■ TRECHO DO TEXTO

▬▬▬▬▬▬

Com 33 mil funcionários, a Vivo também se preocupa em reter seus talentos. “O people analytics nos ajudou a desenvolver um modelo de previsão de saídas voluntárias, que hoje é disponível a toda a liderança”, afirma o executivo. Com base em um casamento de informações – como data da última movimentação, evolução das pesquisas de clima, feedbacks e remuneração –, o sistema alerta quando há chances de demissões e formula recomendações que auxiliam o líder a criar ações para manter seus melhores profissionais na casa.

O início é identificar o que a empresa quer saber

“O uso de dados sempre começa com uma pergunta certa. Qual é o problema que eu quero resolver?”, diz Marco Marcelino, chefe de Dados da Serinews, empresa de inteligência de mercado. “A partir daí, o RH pode contar com esse ecossistema para gerar insights por meio de algoritmos que se baseiam em padrões de sucesso. O que você levaria meses ou anos para saber ao perguntar de um por um, a tecnologia resolve em minutos.”

A lista de empresas que já usam a tecnologia é grande e os usos são bem variados. Cada uma dessas companhias fez sua pergunta. Na Ambev, a questão foi como aumentar as vendas. Com um algoritmo, o people analytics fez um mapeamento do desempenho dos colaboradores e criou programas de treinamento que elevaram a produtividade. Já na Vale, a pergunta era sobre segurança no trabalho. A tecnologia ajudou a mineradora a reduzir acidentes a partir de insights sobre ocorrências anteriores, que levaram a políticas de segurança mais robustas e a um ambiente de trabalho mais seguro.

▬▬▬▬▬▬

■ DETALHES DO EXERCÍCIO
Copie do texto sobre people analytics a passagem que começa em "Com 33 mil funcionários, a" e termina em "profissionais na casa.".

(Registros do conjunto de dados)
▬▬▬▬▬▬

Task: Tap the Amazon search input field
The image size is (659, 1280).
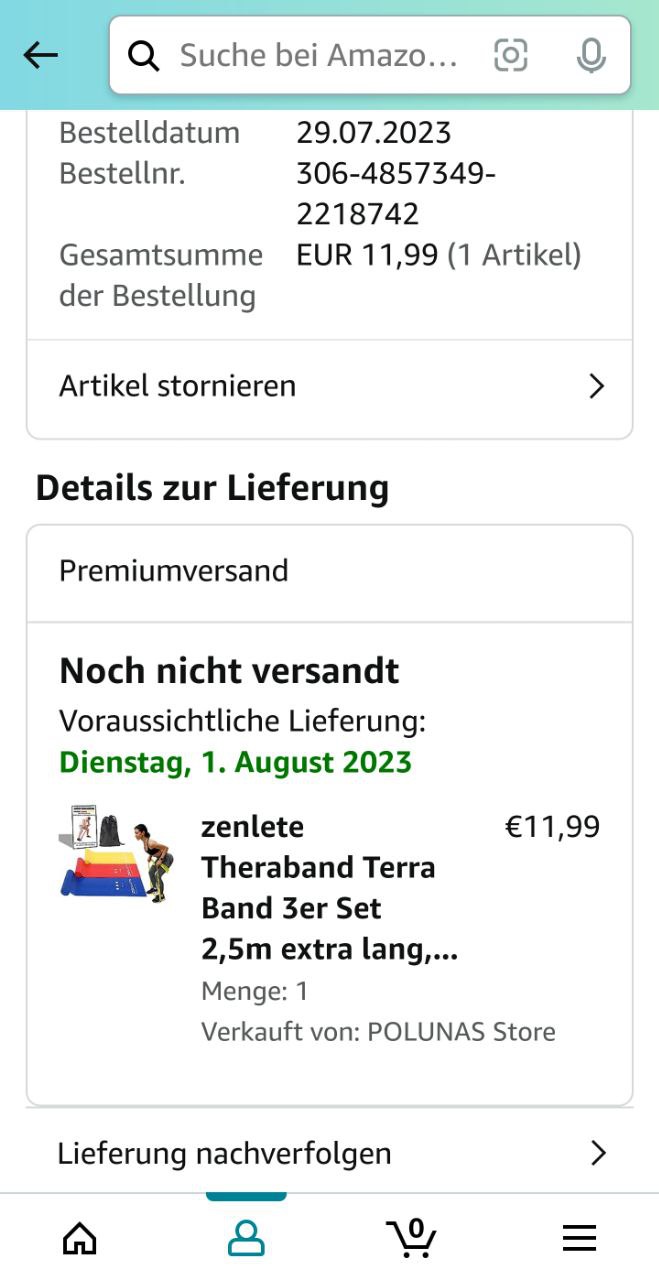Action: [320, 56]
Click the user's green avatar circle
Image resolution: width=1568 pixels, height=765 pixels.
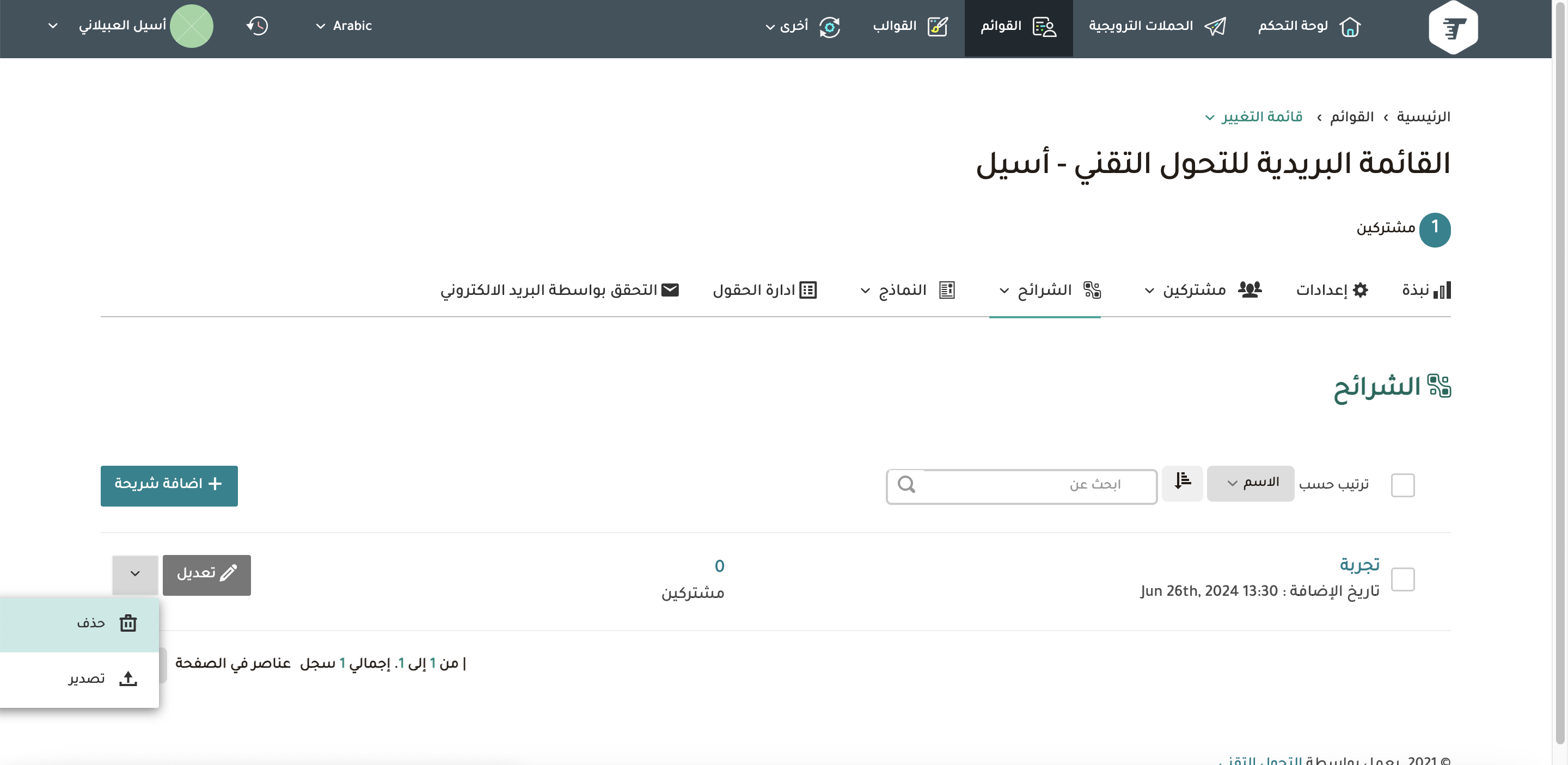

▬▬▬▬▬▬

■ RESULTADO
Com 33 mil funcionários, a Vivo também se preocupa em reter seus talentos. “O people analytics nos ajudou a desenvolver um modelo de previsão de saídas voluntárias, que hoje é disponível a toda a liderança”, afirma o executivo. Com base em um casamento de informações – como data da última movimentação, evolução das pesquisas de clima, feedbacks e remuneração –, o sistema alerta quando há chances de demissões e formula recomendações que auxiliam o líder a criar ações para manter seus melhores profissionais na casa.